EXPERTS REVEAL: The 7 Biggest Mobile Marketing Mistakes You Can Make
EXPERTS REVEAL: The 7 Biggest Mobile Marketing Mistakes You Can Make:
from Silicon Alley Insider 
Money is pouring into mobile advertising—$5.3 billion last year—but much of it is wasted as advertisers make dumb mistakes. In advance of Business Insider's Mobile Advertising Conference, we asked half a dozen prominent mobile ad execs to give us their advice on the common mistakes that clients and agencies make.
Executives from Microsoft, Tribal DDB, Teen Vogue, Nexage, Joule, Mr Youth and FirstBorn all responded with stories of mobile campaigns gone wrong.
Some of them are hilarious—like ads that encourage use of mobile devices in places where there isn't any wireless reception. But some pitfalls are less obvious—do you know what "showrooming" is, for instance? And if you do, how to prevent it?
Here are the answers.
Putting a QR code underground, or in any location where the user has no wireless access.

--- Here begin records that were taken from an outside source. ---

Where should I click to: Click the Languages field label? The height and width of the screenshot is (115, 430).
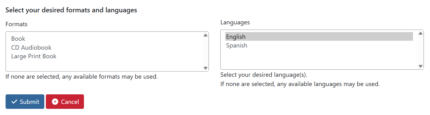point(235,23)
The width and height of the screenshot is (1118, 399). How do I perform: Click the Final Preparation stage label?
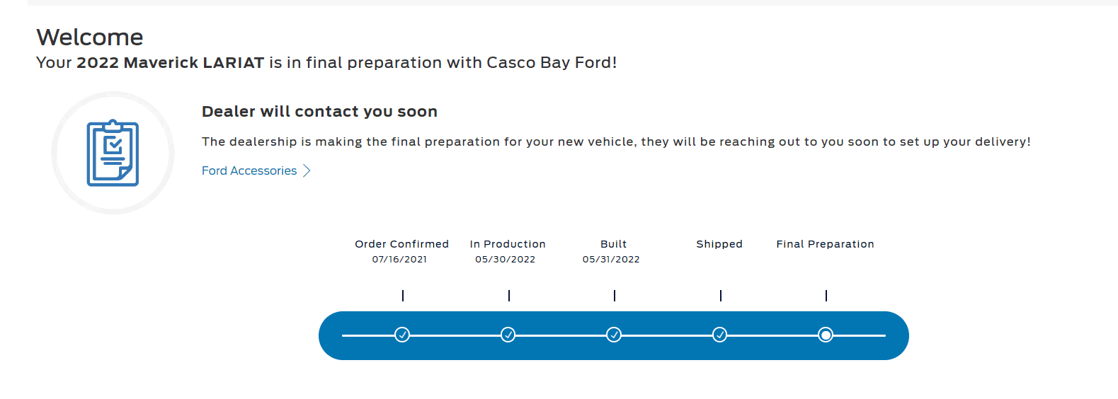[826, 244]
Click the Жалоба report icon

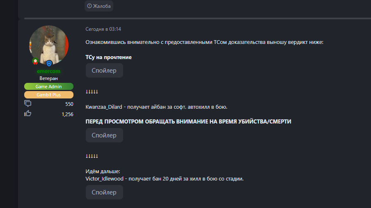pos(89,6)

Michael Collins, CEO of Joule, the WPP Group-owned mobile ad agency, told us, "I saw a bus with a QR code on it the other day." How on earth is someone supposed to photograph a moving vehicle?
We've also seen QR codes in subway stations and other deep-interior structures where, obviously, customers can't get the reception they need to make the code take them to the advertiser's website.
This QR code (right) requires a consumer to risk death to activate it. (See more QR code fails here.)
Your mobile ad or app does only one thing: sends users to your regular web site.
Jason Wagenheim, publisher of Teen Vogue and the Teen Vogue Insider app, says mobile content should be new and exclusive to the app.
Users like discovering new content within the mobile environment. But if all your ad or app does is drive people to the regular website, you're setting consumers up to be disappointed.
Failing to use check-in discounts and coupons—and thus encouraging "showrooming" in your store.
Melissa Lentz, svp/account and strategy services for social media agency Mr Youth, told us that consumers use their phones as shopping search tools when they're inside your store.
They're often checking competitors' prices while they're looking at your shelves. This is called "showrooming"—where consumers window-shop at your store but go elsewhere or online to actually buy something if they find it cheaper. (It's a huge problem for big-box retailers like Target and Best Buy.)
You can prevent showrooming by offering discount prices if the user checks-in at your store location to activate the offer.